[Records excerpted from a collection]
---+---

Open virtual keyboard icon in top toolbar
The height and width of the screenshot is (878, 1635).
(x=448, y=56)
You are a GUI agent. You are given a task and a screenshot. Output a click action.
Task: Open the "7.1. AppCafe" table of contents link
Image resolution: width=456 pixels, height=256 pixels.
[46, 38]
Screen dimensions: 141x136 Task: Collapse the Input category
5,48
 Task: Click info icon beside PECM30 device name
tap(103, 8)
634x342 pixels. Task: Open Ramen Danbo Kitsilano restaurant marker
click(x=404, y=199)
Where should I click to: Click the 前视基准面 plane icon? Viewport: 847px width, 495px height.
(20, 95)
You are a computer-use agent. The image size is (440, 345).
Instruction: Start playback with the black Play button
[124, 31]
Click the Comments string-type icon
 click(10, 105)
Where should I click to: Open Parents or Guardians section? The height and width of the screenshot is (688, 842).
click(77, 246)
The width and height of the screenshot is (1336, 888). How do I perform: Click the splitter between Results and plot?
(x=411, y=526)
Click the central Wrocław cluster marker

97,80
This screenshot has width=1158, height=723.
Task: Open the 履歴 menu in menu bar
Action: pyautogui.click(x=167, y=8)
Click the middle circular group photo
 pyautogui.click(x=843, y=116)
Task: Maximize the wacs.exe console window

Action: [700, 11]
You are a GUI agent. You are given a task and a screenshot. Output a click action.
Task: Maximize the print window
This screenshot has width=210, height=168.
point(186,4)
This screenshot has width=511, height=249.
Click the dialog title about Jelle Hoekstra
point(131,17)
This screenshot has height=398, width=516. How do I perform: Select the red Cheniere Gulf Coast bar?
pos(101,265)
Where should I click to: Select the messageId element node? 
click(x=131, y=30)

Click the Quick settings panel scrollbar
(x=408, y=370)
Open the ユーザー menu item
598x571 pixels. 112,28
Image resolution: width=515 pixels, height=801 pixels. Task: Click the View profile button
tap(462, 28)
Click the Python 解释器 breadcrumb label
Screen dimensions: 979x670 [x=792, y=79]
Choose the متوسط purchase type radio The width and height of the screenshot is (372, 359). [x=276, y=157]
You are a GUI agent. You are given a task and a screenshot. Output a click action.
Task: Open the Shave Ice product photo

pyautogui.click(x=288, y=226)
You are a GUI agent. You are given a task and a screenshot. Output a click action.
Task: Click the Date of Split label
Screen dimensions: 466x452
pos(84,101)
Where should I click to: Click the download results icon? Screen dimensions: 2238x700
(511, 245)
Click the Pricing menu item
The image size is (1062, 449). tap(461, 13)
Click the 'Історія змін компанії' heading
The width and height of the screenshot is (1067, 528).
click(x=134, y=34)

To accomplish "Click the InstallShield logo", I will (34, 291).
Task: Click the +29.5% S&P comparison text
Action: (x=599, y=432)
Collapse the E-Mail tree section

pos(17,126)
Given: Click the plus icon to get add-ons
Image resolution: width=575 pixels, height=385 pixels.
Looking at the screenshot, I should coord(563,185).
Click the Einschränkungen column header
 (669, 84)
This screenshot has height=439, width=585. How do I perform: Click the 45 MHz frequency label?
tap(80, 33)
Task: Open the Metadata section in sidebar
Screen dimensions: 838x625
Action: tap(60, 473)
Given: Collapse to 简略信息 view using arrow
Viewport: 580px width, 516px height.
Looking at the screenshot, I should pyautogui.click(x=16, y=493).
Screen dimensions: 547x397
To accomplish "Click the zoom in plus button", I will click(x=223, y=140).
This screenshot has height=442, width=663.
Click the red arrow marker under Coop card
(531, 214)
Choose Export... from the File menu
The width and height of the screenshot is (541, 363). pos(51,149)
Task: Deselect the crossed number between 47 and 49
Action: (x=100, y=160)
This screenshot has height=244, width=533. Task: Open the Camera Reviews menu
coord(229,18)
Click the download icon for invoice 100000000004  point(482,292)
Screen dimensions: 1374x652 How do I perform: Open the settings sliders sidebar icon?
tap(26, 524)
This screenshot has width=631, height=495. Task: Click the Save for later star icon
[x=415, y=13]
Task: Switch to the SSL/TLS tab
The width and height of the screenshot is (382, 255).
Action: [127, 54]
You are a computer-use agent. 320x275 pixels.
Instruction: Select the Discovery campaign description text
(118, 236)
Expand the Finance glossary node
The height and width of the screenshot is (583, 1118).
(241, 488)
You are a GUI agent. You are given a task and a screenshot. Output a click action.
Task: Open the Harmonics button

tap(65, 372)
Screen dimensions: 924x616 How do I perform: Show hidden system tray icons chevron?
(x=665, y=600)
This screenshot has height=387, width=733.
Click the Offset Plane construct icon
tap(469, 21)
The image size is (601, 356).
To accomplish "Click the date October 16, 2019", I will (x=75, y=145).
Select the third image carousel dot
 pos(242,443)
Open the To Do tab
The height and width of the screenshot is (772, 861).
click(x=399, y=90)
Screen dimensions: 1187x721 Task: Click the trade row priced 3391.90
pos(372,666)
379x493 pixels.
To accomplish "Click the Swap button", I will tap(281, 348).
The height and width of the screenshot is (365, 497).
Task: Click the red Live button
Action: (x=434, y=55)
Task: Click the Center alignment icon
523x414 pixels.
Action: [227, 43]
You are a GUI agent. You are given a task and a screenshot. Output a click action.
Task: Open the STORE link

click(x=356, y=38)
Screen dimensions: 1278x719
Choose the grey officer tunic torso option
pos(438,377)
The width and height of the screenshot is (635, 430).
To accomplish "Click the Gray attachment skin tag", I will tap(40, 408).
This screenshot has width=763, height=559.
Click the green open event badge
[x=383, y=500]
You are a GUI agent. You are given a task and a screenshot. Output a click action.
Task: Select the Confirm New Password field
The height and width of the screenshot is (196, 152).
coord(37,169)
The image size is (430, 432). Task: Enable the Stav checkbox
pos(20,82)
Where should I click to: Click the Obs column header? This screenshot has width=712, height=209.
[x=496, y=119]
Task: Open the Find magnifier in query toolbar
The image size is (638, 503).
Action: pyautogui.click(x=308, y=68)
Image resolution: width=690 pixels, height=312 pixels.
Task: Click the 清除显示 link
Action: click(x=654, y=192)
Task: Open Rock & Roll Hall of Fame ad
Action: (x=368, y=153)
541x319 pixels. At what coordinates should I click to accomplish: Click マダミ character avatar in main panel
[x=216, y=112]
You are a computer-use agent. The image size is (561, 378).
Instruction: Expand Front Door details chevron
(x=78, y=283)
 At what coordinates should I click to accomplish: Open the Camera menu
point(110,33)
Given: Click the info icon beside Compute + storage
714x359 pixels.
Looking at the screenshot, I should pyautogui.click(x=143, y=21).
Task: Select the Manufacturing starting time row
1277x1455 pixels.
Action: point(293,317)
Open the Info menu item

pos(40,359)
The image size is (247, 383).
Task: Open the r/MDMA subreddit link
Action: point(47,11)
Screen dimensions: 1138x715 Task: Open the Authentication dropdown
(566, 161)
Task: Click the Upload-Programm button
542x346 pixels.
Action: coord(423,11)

---+---

• **Exercise requirements**:
Read the lines above. Gather those in which the string "computer" is found.

• **Result**:
You are a computer-use agent. The image size is (440, 345).
You are a computer-use agent. 320x275 pixels.
You are a computer-use agent. The image size is (561, 378).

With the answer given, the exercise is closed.